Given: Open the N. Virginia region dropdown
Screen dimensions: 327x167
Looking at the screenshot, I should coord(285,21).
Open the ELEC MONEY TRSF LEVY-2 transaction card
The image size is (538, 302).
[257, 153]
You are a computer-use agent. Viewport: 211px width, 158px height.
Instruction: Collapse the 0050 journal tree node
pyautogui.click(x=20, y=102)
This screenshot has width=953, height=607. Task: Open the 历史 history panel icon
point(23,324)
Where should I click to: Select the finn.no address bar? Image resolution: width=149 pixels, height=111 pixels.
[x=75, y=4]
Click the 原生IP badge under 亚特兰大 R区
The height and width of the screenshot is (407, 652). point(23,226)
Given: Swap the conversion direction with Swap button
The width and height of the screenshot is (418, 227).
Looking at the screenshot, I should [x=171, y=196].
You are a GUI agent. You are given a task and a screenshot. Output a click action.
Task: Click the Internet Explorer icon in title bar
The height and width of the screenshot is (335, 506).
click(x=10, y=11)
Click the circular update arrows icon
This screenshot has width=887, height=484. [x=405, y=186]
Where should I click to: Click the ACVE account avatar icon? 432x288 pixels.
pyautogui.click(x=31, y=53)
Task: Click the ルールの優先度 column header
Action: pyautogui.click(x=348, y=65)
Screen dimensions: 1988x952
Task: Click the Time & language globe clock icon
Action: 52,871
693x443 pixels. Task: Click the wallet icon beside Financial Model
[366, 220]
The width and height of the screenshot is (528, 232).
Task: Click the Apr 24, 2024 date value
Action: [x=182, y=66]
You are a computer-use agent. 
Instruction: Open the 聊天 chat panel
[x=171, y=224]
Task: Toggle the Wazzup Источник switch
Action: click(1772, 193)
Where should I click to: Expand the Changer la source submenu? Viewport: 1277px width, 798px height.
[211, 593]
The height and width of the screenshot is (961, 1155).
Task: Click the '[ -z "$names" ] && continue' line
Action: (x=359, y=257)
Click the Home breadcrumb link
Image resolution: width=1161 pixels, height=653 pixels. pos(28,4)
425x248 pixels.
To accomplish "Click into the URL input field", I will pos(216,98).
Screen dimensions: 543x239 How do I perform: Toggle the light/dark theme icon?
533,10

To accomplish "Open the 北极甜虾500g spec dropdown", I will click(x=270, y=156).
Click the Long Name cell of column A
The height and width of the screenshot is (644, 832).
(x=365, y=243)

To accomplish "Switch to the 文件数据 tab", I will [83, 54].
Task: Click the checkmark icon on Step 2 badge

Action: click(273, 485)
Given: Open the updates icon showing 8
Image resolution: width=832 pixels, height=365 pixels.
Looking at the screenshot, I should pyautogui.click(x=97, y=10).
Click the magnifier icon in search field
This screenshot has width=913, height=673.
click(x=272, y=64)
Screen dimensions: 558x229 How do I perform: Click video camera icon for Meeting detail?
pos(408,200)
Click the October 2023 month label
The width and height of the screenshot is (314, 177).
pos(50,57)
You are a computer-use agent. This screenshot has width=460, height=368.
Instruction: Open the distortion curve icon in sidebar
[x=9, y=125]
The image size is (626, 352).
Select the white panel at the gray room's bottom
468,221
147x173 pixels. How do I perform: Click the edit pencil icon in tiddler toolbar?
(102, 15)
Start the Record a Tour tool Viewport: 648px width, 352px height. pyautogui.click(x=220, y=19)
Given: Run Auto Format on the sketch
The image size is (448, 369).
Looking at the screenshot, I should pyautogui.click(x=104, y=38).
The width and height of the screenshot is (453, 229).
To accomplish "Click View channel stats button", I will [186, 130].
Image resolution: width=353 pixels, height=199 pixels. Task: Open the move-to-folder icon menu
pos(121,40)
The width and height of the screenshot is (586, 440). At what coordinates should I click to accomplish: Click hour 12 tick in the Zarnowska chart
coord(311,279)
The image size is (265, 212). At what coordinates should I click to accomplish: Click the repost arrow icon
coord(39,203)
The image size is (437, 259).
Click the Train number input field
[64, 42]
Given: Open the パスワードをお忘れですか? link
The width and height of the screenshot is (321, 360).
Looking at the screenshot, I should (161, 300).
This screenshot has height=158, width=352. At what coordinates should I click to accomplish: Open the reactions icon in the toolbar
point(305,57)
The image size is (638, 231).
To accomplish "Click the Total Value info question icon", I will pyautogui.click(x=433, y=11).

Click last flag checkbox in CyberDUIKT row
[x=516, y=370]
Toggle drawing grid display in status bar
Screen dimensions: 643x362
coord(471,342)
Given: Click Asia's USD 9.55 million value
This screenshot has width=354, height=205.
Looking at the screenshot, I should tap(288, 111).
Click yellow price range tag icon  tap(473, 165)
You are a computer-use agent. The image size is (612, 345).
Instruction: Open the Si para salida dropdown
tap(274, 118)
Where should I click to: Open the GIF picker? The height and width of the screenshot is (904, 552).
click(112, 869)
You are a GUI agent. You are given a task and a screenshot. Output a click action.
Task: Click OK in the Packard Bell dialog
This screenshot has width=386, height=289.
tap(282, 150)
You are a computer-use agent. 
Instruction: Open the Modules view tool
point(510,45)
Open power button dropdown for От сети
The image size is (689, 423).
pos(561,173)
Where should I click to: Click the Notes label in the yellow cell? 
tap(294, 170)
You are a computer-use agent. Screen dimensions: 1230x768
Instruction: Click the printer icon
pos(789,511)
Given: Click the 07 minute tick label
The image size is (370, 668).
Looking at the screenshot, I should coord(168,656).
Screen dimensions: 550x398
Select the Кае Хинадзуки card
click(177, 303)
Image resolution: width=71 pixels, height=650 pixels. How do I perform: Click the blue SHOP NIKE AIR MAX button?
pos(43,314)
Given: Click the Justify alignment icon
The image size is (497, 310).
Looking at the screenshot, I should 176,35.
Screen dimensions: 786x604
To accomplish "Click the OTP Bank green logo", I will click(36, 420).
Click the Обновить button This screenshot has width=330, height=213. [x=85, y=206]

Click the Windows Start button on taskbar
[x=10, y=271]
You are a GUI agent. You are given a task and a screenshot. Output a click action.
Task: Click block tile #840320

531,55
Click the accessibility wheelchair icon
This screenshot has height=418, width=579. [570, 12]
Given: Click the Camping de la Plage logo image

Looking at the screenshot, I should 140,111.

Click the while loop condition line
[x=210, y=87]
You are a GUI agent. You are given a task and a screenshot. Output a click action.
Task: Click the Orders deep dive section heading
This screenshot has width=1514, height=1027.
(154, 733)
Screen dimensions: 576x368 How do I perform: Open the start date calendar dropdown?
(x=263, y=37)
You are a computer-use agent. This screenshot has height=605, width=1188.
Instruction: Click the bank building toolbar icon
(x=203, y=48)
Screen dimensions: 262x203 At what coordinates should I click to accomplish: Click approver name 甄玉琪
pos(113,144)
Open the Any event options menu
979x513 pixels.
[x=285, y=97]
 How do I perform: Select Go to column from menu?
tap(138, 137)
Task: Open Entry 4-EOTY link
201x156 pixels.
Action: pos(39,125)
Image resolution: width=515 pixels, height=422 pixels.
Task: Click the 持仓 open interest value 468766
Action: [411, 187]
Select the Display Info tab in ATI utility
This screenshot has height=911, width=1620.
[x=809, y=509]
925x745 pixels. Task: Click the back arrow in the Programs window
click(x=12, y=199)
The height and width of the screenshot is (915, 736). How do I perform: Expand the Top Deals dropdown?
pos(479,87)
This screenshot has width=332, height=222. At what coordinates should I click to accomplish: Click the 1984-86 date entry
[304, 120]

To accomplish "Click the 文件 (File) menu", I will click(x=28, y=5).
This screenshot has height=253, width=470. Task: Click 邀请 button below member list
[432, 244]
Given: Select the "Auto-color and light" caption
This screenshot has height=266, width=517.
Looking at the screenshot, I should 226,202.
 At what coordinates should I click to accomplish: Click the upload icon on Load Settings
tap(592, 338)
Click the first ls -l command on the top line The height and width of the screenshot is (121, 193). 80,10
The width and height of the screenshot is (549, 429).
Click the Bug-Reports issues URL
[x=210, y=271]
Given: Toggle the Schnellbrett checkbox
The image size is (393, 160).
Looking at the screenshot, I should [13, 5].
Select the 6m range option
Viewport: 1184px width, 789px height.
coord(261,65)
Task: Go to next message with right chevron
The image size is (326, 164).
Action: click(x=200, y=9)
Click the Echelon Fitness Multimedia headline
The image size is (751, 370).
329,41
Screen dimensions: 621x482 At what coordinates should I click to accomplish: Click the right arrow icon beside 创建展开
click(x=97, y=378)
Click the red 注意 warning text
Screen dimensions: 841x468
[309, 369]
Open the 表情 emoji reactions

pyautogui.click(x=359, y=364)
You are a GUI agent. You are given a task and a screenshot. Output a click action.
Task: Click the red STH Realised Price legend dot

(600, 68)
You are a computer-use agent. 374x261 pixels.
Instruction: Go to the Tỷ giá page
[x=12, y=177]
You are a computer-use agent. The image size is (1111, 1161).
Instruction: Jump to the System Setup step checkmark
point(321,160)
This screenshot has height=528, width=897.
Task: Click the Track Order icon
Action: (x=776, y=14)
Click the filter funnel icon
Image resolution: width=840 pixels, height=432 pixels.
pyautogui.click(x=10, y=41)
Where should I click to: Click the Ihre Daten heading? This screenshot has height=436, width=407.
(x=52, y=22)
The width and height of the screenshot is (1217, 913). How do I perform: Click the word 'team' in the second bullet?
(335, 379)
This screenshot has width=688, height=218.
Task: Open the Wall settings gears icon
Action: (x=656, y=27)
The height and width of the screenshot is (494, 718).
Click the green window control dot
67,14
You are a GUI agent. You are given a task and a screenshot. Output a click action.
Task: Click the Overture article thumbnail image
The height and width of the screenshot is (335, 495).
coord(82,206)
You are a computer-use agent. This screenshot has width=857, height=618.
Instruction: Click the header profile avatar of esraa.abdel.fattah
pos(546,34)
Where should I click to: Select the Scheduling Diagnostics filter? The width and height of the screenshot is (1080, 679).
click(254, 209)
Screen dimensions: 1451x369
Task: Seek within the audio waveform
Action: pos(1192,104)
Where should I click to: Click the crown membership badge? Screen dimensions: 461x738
──────
From the records above, transcribe without alteration every line from the one with "The image size is (393, 160)." to the one with "Click the Echelon Fitness Multimedia headline", inclusive.

The image size is (393, 160).
Looking at the screenshot, I should [13, 5].
Select the 6m range option
Viewport: 1184px width, 789px height.
coord(261,65)
Task: Go to next message with right chevron
The image size is (326, 164).
Action: click(x=200, y=9)
Click the Echelon Fitness Multimedia headline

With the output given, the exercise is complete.